═════ Data to use

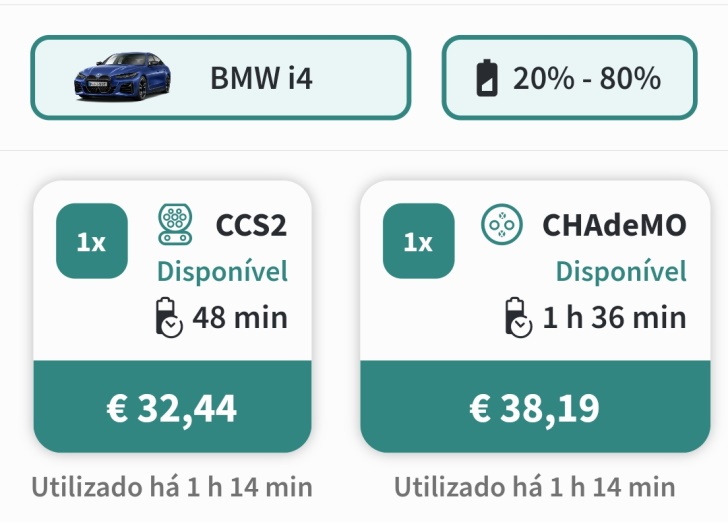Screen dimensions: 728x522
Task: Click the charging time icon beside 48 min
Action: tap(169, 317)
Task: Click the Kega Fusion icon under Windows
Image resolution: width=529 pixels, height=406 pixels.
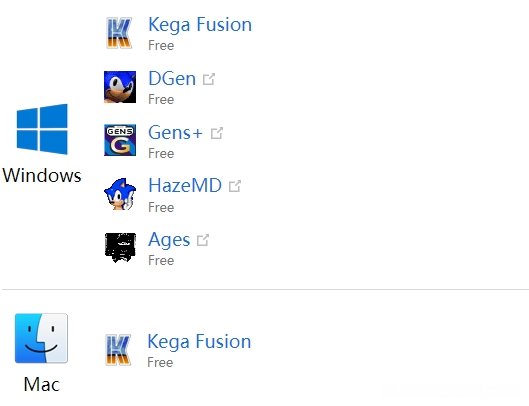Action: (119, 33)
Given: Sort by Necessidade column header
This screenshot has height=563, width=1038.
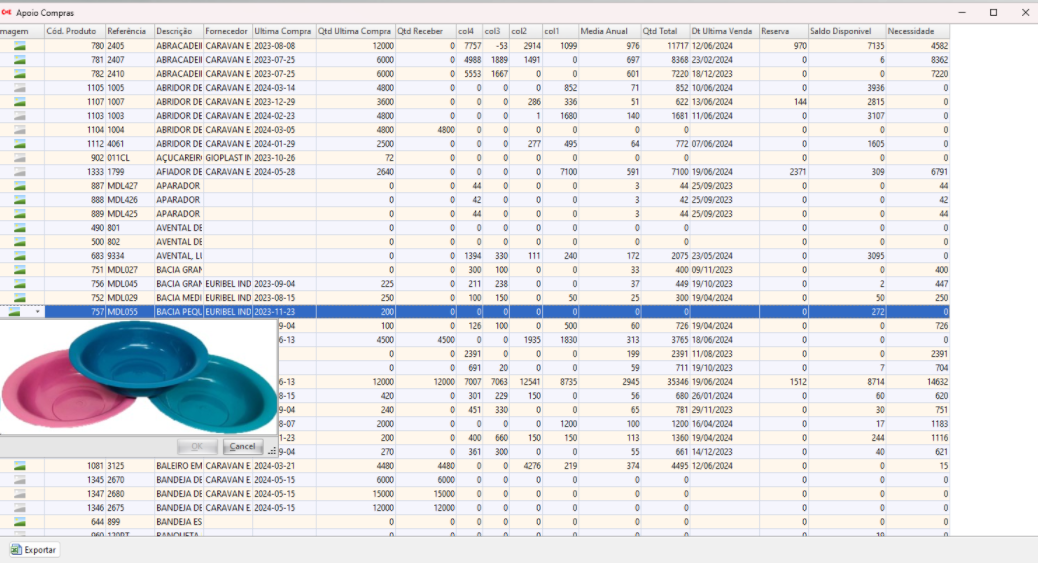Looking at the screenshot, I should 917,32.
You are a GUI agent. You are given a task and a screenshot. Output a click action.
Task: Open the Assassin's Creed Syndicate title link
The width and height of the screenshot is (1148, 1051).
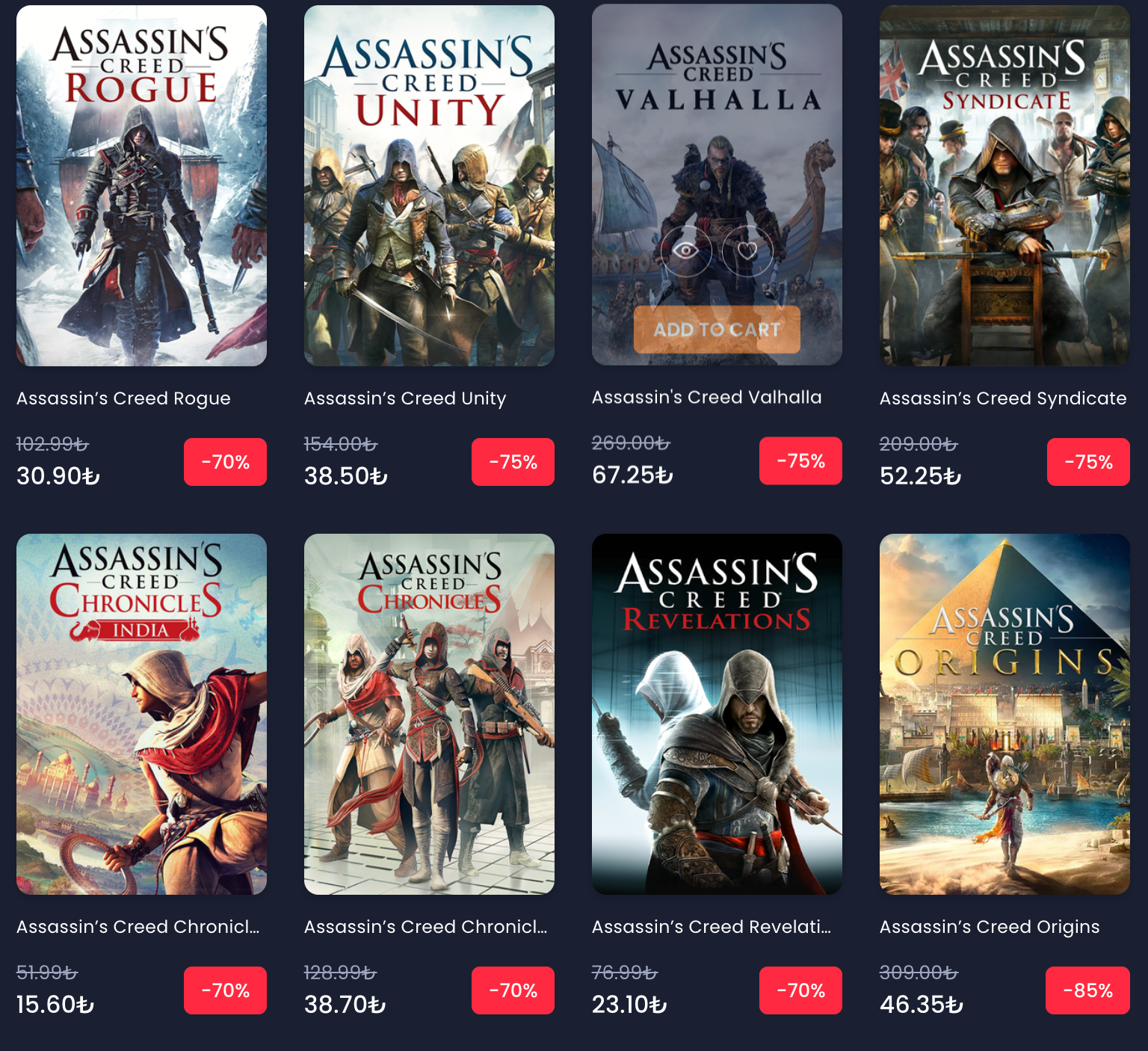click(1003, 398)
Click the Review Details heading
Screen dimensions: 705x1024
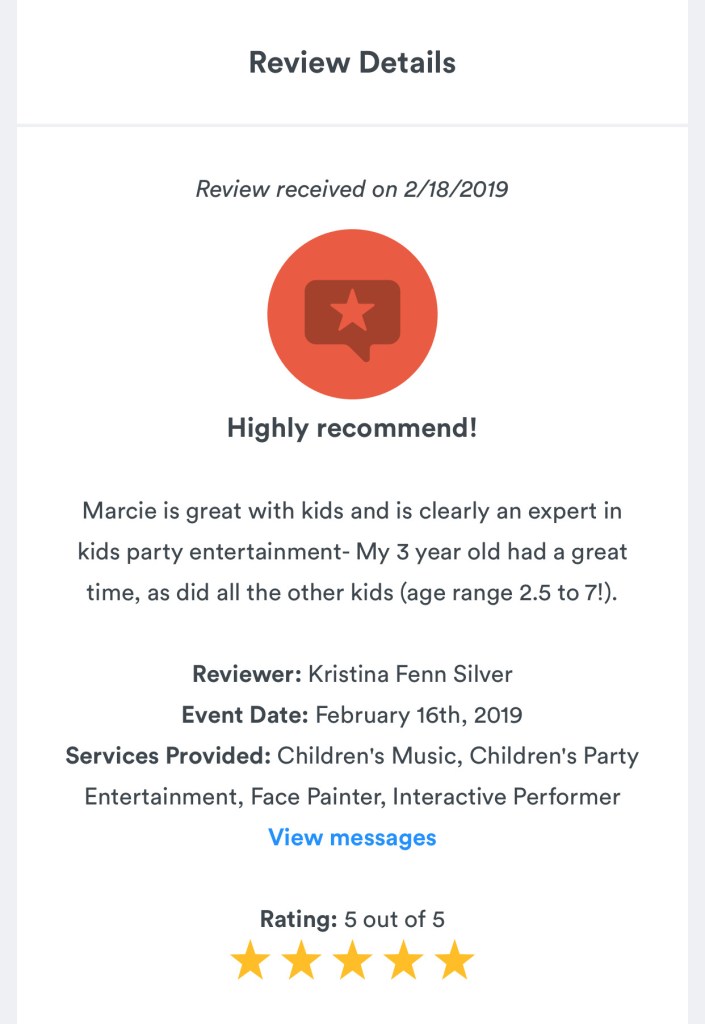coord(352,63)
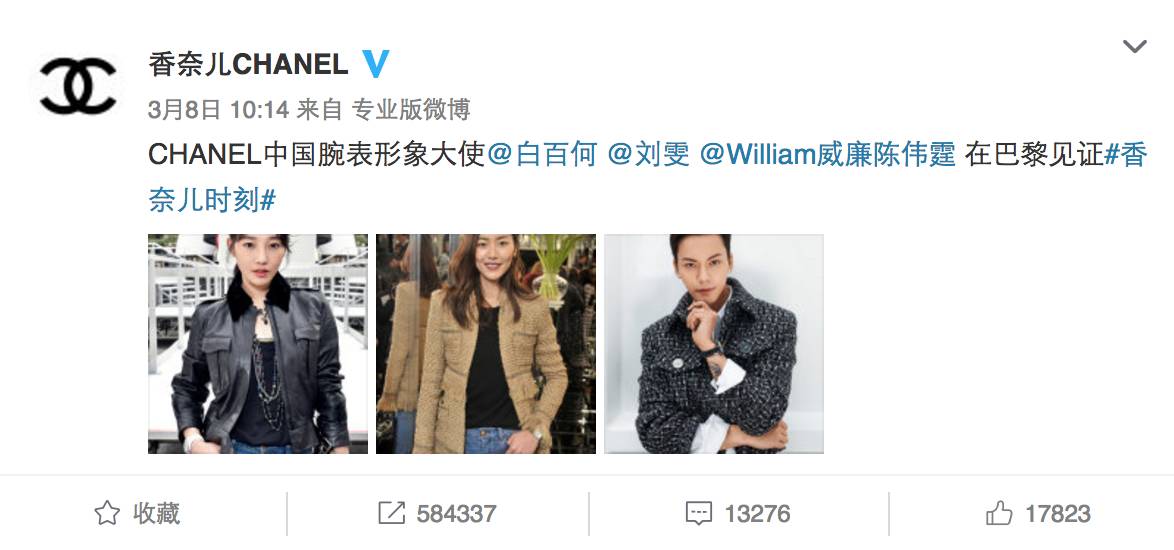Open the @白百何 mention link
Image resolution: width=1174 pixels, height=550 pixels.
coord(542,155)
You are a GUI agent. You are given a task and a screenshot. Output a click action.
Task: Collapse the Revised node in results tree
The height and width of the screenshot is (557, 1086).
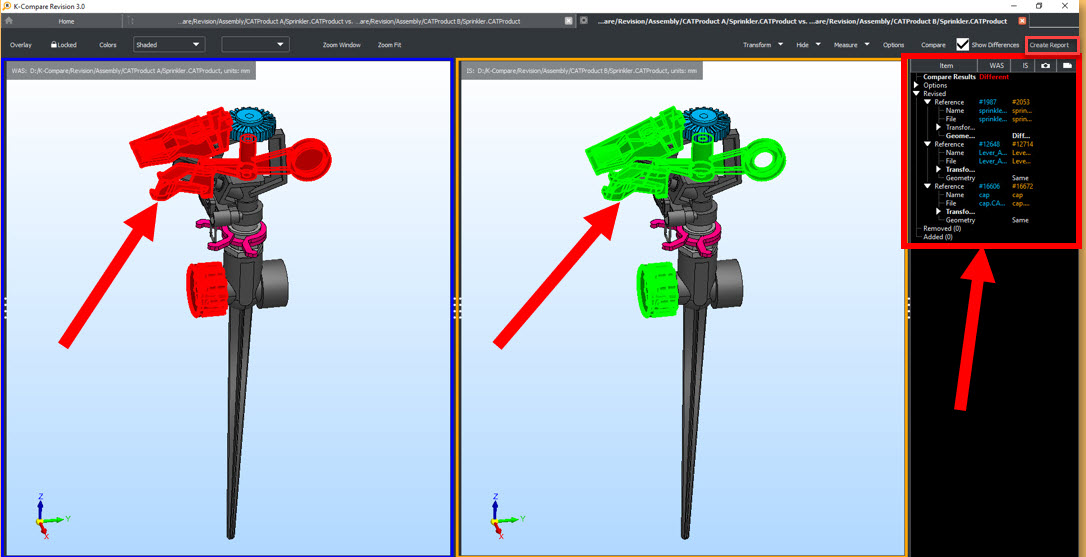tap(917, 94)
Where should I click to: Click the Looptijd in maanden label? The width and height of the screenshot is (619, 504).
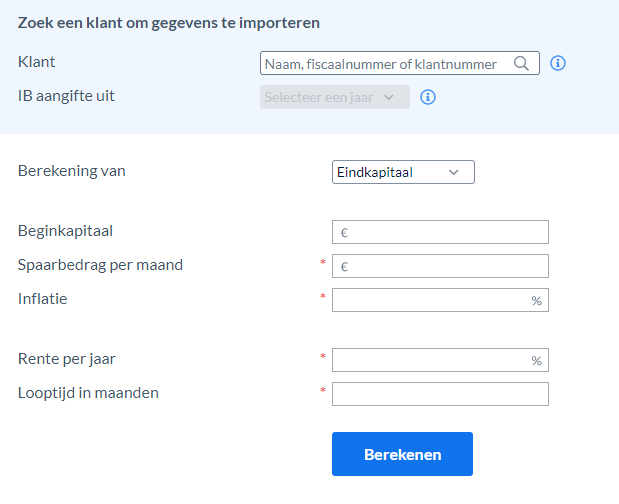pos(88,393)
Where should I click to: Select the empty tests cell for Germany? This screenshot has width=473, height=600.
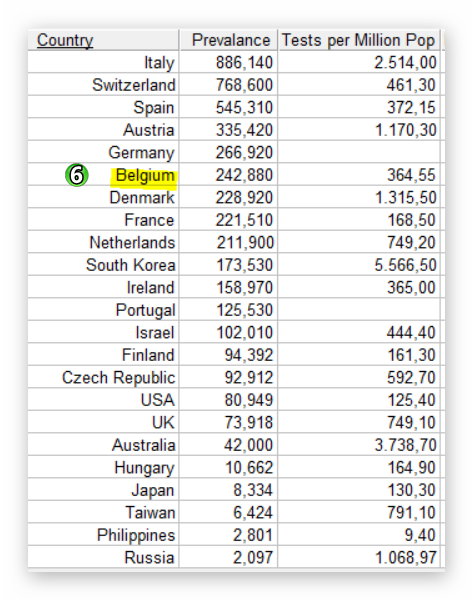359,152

══════════

No pictures belong in the copy. Retype exactly, and only, the lines from the line containing "Where should I click to: Select" through the last line of the data, both included.

Where should I click to: Select the empty tests cell for Germany? This screenshot has width=473, height=600.
359,152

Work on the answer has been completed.